But the example of 20 years ago is hardly encouraging. A sports sociologist, Ludovic Lestrelin, recalled that the mood of fraternity lasted all of one summer. “This team was seem as reflecting diversity, but it was a totally reconstructed, artificial proposition,” Prof Lestrelin wrote on his website.

For another academic, Emmanuel Blanchard, “black-blanc-beur” was an illusion.

Mr Blanchard, who wrote a book entitled The Blues and the Beurs: A team of France closed to the descendants of Algerians?, told  Le Monde newspaper that between Algerian independence in 1962 and the first selection of Zidane 32 years later, only one other player of Algerian descent was chosen for France.

“There was really a myth born during the 1998 World Cup around France black-white-beur, since Zidane was alone in embodying the ‘beur’ component,” he said.

Many footballers of Algerian origin, even when playing in France, previously opted for Algerian international recognition “for political or family reasons” and this trend had continued with subsequent generations,  he said.

The lesson of 1998, and the community tensions that continue to divide France, may suggest that no great faith should be attached to the power of football to overcome reciprocal suspicion and resentment.

But in their small way, the refreshing common touches between players and president in Russia are reinforced by the thoughts of a young barber, of Algerian origin but Marseillaise upbringing, and a French physiotherapist of Polish ancestry

“Even with Mbappe, no Algerian will ever support France,” the barber declared after the quarterfinals. Twelve days later, France having beaten Belgium with Mbappe again in sparkling form, there was a subtle change of heart: “They played well. Let the best team win the cup.”

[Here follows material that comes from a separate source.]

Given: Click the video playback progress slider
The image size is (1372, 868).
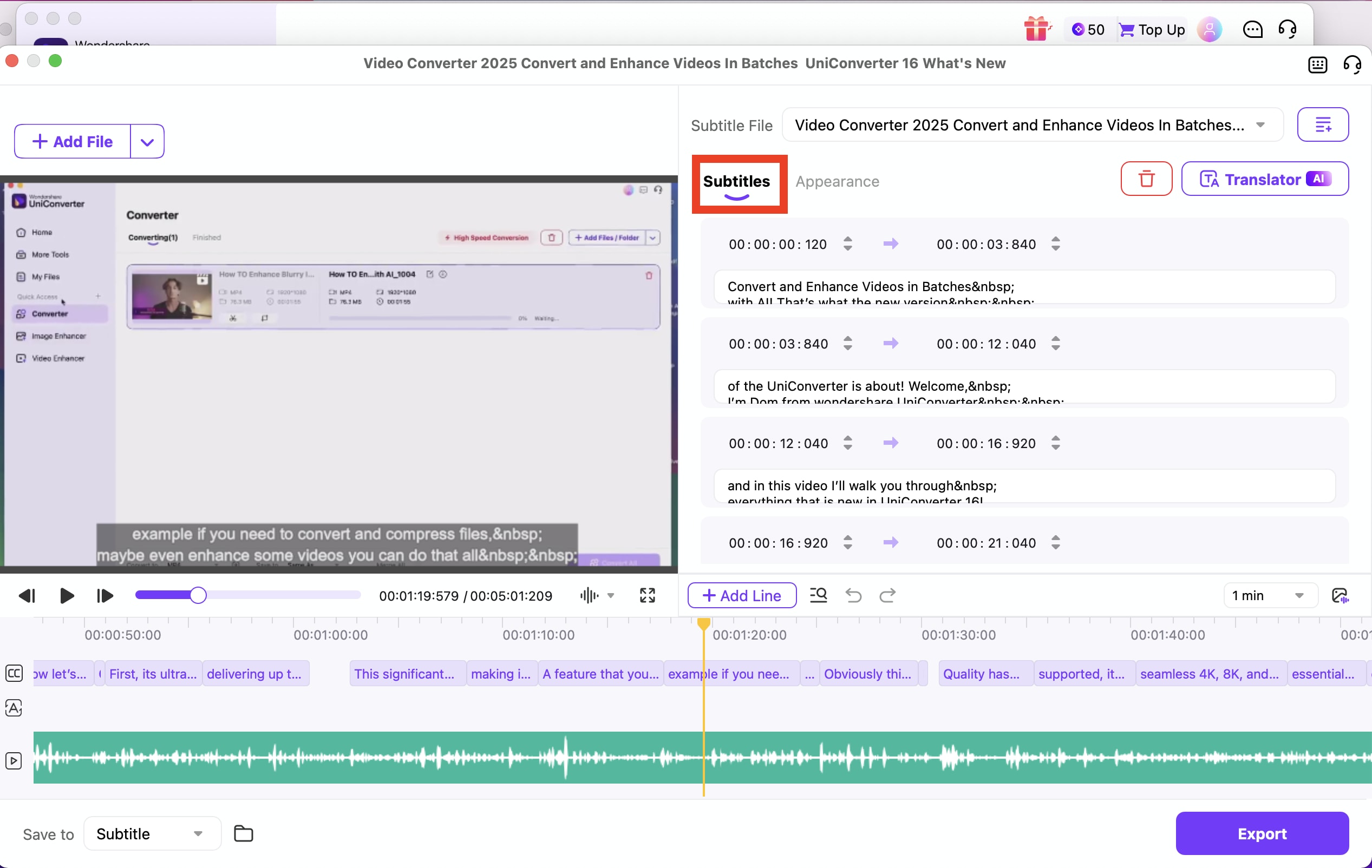Looking at the screenshot, I should coord(198,595).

And in the Mediterranean resort of Le Lavandou, the physiotherapist, Francois Klukaszewski, who refuses all appointments clashing with France’s televised games, said: “There’s a wonderfully festive atmosphere everywhere in France, something that helps to overcome racism, Jihadism and other problems to bring us together.

“You see the black-blanc-beur ethos even in small teams around the country, with people of all backgrounds happily playing together.

“Let’s hope it lasts longer than in 1998.”